Thursday, April 28, 2011
Obama's Dilemma in the Middle East: Trapped by a History of Failure
The President can be criticized for playing an overly cautious hand with regard to the Middle East. Unlike the prior President he "does not shoot from the lip"--does not see the world in the John Wayne cowboy style of his predecessor. On the campaign trail he was anything but cautious calling for Afghanistan conflict as the right one and undermining his rival Hillary Clinton's decision to support the unpopular Iraq war begun, as we all now know,using falsified and misleading information. Obama seemed as if he knew what he was doing in the Middle East and could be trusted to steer the region towards peace, particularly when he gave his historic speech in Cairo. While stopping short of promoting democracy in Egypt he picked his words carefully to encourage those dedicated to change, living under the ossified dictatorial systems in that region to count on the US support, he spoke unequivocally that, "governments needed to "reflect the will of the people... Each nation gives life to this principle in its own way, grounded in the traditions of its own people. America does not presume to know what is best for everyone, just as we would not presume to pick the outcome of a peaceful election. But I do have an unyielding belief that all people yearn for certain things: the ability to speak your mind and have a say in how you are governed; confidence in the rule of law and the equal administration of justice; government that is transparent and doesn't steal from the people; the freedom to live as you choose. Those are not just American ideas, they are human rights, and that is why we will support them everywhere."
That was June 2009 and now, less than two years after that occasion we have seen uprisings first in Tunisia, and brutally put down in Iraq, and a second set taking place in Egypt Libya and now Syria. Reading Ryan Lizza's excellent piece in this week's New Yorker we see how difficult Obama found it to commit to backing the rebellions--most painfully in Iraq for fear of discrediting them as being perceived as US backed, but you have to wonder why the hesitation with regard to Egypt, Libya and Syria, where unarmed people were being slaughtered. Obama seems to want it both ways, as Lizza argues,
"Obama’s reluctance to articulate a grand synthesis has alienated both realists and idealists. “On issues like whether to intervene in Libya there’s really not a compromise and consensus,” Slaughter said. “You can’t be a little bit realist and a little bit democratic when deciding whether or not to stop a massacre.”

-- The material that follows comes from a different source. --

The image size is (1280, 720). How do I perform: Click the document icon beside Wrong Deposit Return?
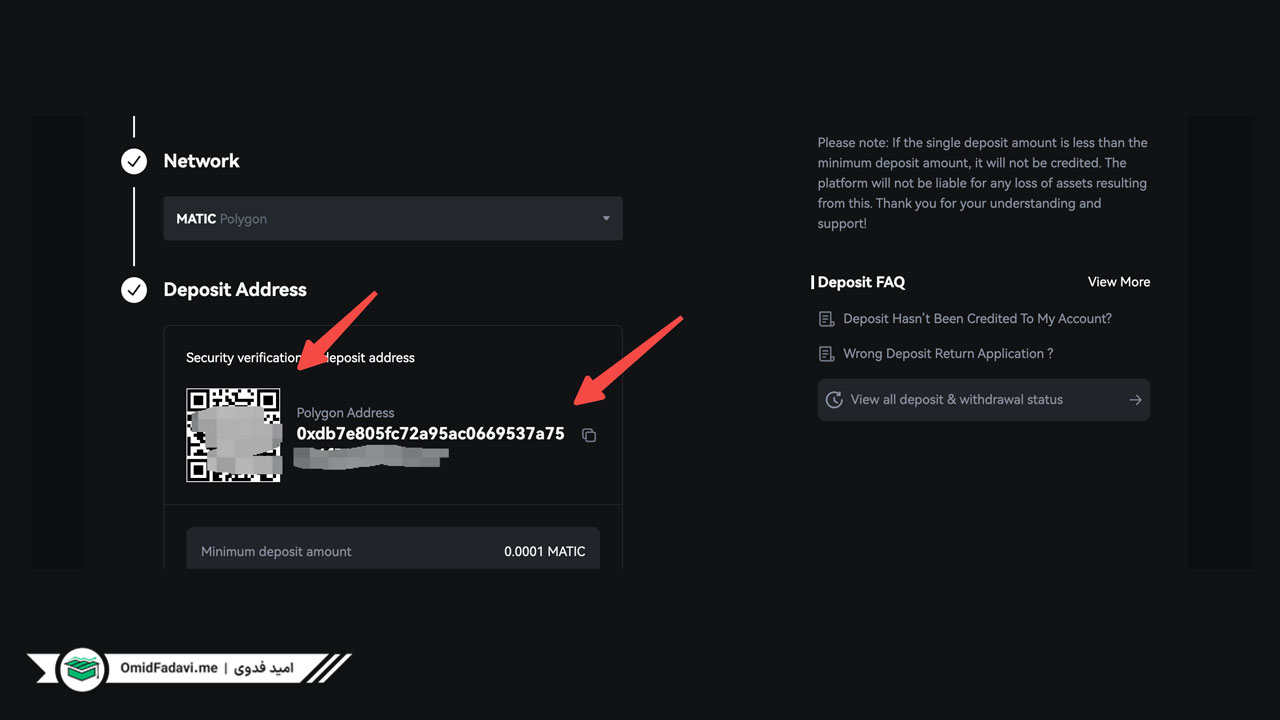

Where was the support he voiced in Cairo for human rights to be supported "everywhere."? During the time when we needed the staunch visionary Obama retreated back to his role as constitutional law professor, “When you start applying blanket policies on the complexities of the current world situation, you’re going to get yourself into trouble,” he said in a recent interview with NBC News. This troubling equivocation can be partly explained by Obama's not well concealed view that we are in danger of "imperial over stretch" as the Pentagon budget remains the only area of the budget to receive year on year increases as we continue to fight two wars. There was also concern that is best expressed by the phrase better the devil you know that the one you don't which had some play inside the corridors of power until the prime time news screens ran with the horror of unarmed people being mowed down in the streets by their own "people" dressed up as soldiers. It further needs to be pointed out that there is also a world weary recognition that the US public has been led down this road before and as health and educational budgets for all levels of government tighten and force many families to choose between between food and rent--there is a recognition that enough may well be enough in the area of foreign adventures. Obama trapped by his own soaring rhetoric is now tasked with figuring out the new role the US must play (even with trillions of dollars in deficit) in the world. The problem is that the rhetorical flourishes he does so well all are on the side of the grand not the cautious mode he prefers for day to day governing. Republicans in constant state of denial about anything except the need to cut government spending and no tax increases (especially for the wealthy) have a blind spot for military spending and for the US former glory. They will have no hesitation in trying to pick apart what they perceive as Obama's lack of 'gung ho' patriotic war like spirit even as we seek to extricate ourselves from Iraq and Afghanistan on terms that might appear to the many who gave their lives for their country and the cause of peace, as "dignified."